While often associated with Hymenoptera, eusociality also evolved independently in other insects, like termites. Unlike bees and ants, termite colonies are founded by a king and a queen who both participate in reproduction. The colony contains distinct castes of sterile workers and soldiers that care for the young, forage for cellulose, and defend their nests. The presence of both male and female workers distinguishes their social structure from the female-dominated societies of Hymenoptera.
Beyond insects, eusociality has been observed in other animals. The naked mole-rat of East Africa is a well-studied eusocial mammal that lives in large underground colonies. These are led by a single reproductive queen, with other individuals acting as workers who dig tunnels and care for her pups. Eusociality also appears in marine environments, with certain snapping shrimp species living in sponge colonies where a single queen reproduces and larger individuals act as soldiers.
The Evolutionary Origins of Eusociality
The evolution of a behavior where individuals sacrifice their own reproduction presents a puzzle for natural selection. The leading explanation is kin selection, which suggests that individuals can indirectly pass on their genes by helping close relatives reproduce. An organism shares genes with its siblings, so ensuring their survival is another way to perpetuate its own genetic legacy. This is effective when the benefit of raising many related individuals outweighs the cost of forgoing personal reproduction.

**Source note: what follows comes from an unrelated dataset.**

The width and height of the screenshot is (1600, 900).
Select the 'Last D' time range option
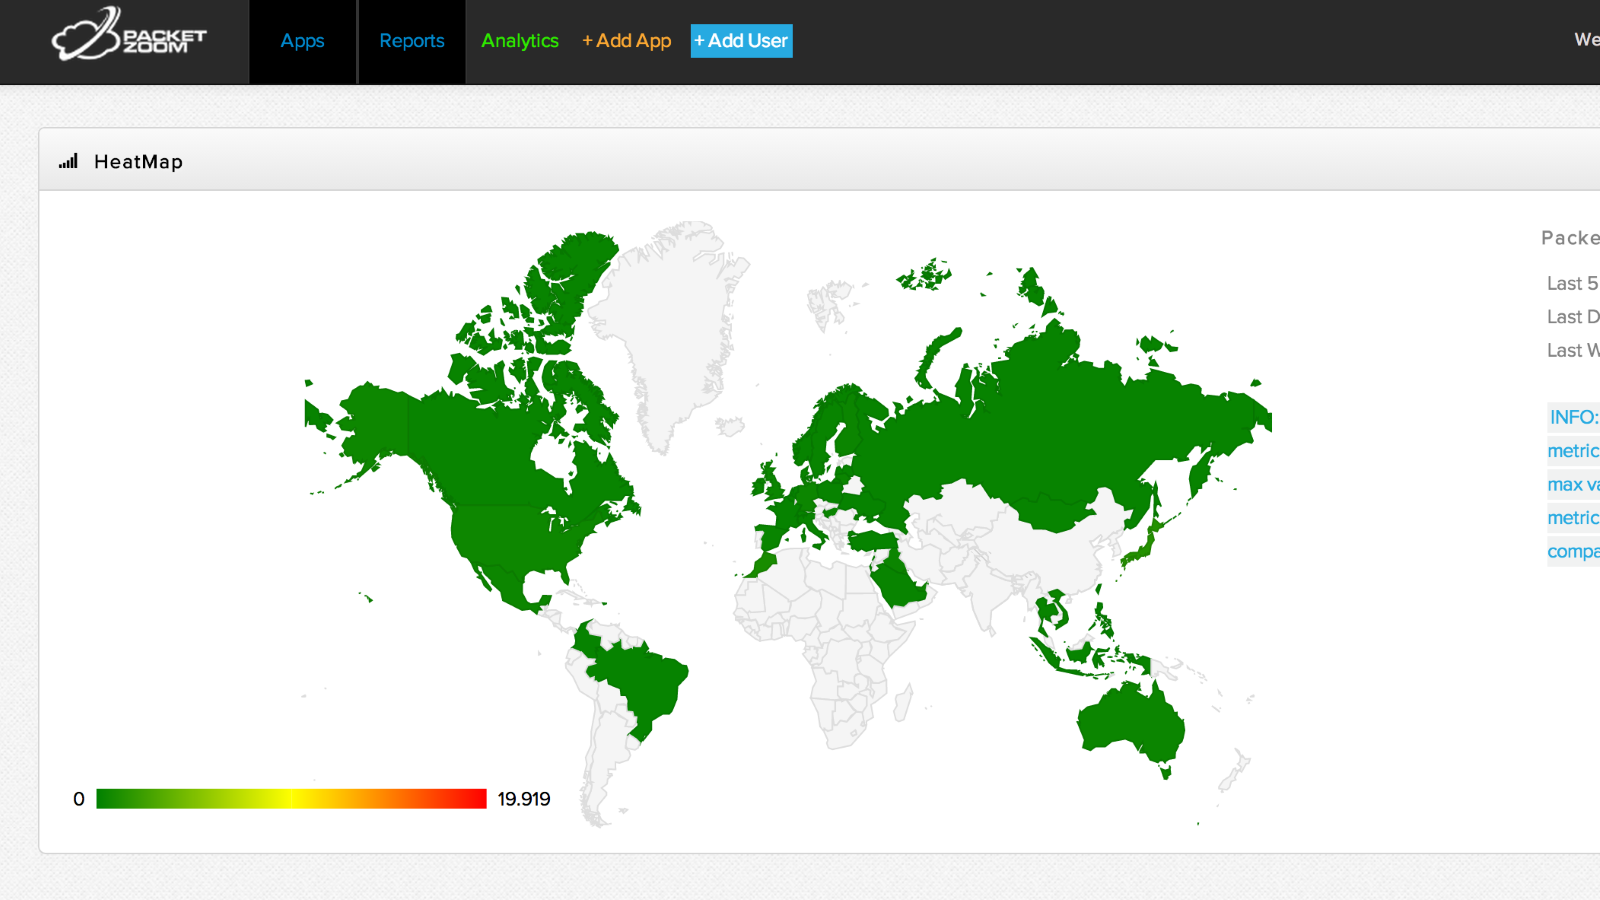(1572, 317)
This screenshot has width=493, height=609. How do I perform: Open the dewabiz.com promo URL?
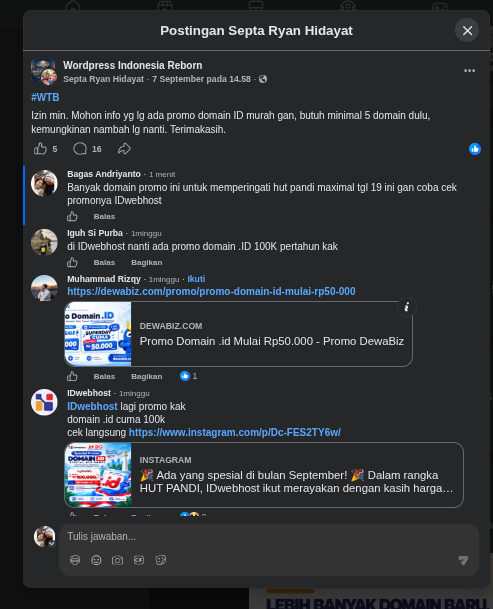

This genetic incentive is amplified in the Hymenoptera (ants, bees, and wasps) due to a genetic system called haplodiploidy. In this system, males develop from unfertilized eggs and are haploid (one set of chromosomes), while females develop from fertilized eggs and are diploid (two sets of chromosomes). A consequence is that female workers are more closely related to their sisters (sharing, on average, 75% of their genes) than they would be to their own offspring (50%). This high degree of relatedness provides a genetic motivation for a female worker to help her mother, the queen, produce more sisters.
While haplodiploidy is a factor in Hymenoptera, it doesn’t account for eusociality in termites, naked mole-rats, or snapping shrimp, as they do not possess this genetic system. In these species, other ecological factors are believed to have guided the evolution of this social structure. One theory is fortress defense, where a valuable and defensible resource, like a complex nest, makes it beneficial for individuals to stay and defend it rather than dispersing. This communal defense, combined with high relatedness from inbreeding, likely created the conditions for eusociality to emerge.